Copy every line of the data in which the word "will" occurs.

#### Material for this task

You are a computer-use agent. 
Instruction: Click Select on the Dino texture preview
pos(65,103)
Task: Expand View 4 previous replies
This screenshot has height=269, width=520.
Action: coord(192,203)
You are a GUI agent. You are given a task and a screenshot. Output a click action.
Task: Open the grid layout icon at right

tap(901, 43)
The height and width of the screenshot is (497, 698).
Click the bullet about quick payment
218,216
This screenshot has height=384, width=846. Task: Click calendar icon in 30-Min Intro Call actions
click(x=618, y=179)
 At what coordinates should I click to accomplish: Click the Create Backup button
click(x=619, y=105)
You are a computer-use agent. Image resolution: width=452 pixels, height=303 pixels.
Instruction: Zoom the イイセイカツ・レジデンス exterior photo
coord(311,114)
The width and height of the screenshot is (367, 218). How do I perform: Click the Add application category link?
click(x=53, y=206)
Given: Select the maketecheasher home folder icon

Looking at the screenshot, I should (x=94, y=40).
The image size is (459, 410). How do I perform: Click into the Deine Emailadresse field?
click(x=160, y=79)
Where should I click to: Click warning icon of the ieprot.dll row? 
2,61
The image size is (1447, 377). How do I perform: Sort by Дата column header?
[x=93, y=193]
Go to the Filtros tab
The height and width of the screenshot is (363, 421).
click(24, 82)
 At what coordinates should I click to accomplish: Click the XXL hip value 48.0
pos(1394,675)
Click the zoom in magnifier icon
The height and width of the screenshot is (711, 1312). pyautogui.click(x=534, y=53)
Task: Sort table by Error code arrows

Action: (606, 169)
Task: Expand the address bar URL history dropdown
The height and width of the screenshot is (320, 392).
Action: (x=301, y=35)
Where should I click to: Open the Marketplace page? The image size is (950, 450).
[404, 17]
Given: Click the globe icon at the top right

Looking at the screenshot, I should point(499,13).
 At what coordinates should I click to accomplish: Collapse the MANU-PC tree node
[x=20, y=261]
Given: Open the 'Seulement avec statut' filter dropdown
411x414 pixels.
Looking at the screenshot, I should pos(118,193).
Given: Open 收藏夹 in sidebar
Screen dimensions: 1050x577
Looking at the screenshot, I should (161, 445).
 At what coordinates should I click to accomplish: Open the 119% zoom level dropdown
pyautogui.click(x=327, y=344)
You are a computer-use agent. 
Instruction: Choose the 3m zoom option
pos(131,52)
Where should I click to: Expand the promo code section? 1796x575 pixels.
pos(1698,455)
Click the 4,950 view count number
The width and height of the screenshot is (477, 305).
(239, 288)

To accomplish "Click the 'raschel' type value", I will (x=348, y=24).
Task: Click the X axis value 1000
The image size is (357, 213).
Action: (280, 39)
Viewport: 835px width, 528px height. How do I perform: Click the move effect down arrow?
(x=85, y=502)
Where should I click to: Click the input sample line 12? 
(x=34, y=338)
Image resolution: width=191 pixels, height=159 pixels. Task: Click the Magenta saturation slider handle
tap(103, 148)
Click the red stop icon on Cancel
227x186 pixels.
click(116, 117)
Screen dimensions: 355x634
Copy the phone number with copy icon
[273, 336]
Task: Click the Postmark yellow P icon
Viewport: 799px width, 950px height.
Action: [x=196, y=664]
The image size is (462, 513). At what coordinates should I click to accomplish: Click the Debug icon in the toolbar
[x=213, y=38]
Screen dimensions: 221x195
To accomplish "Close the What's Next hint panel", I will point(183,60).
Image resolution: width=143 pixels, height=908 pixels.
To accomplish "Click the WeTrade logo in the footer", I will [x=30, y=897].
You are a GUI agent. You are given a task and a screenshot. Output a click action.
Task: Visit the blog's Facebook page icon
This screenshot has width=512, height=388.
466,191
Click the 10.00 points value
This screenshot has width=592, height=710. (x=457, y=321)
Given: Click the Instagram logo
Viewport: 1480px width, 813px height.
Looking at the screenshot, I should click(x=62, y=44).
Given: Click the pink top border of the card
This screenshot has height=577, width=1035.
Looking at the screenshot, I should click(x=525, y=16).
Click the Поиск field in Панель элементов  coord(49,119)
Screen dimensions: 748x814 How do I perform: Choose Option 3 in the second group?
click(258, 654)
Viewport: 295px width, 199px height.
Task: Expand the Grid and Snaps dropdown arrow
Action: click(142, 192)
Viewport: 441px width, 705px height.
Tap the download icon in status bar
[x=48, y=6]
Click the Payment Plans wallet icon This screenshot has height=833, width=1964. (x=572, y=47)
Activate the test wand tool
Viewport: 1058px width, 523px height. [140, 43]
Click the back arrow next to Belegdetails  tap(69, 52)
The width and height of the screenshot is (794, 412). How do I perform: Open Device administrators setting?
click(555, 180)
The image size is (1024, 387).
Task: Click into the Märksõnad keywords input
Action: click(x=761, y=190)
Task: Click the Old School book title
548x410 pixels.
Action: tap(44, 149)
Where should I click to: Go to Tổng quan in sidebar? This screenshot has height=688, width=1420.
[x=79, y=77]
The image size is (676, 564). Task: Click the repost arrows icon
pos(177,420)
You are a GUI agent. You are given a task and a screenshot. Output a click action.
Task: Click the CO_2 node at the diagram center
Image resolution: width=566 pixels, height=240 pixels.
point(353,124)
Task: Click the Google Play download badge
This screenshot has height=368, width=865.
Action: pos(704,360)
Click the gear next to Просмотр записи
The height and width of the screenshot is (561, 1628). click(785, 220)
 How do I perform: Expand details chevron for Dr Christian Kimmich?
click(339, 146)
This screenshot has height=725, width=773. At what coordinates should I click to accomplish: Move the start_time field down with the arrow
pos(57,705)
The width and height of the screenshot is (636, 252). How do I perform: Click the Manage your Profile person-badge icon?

########

▸ **Your solution**
To accomplish "Click the 'raschel' type value", I will (x=348, y=24).
To accomplish "Close the What's Next hint panel", I will point(183,60).
To accomplish "Click the WeTrade logo in the footer", I will [x=30, y=897].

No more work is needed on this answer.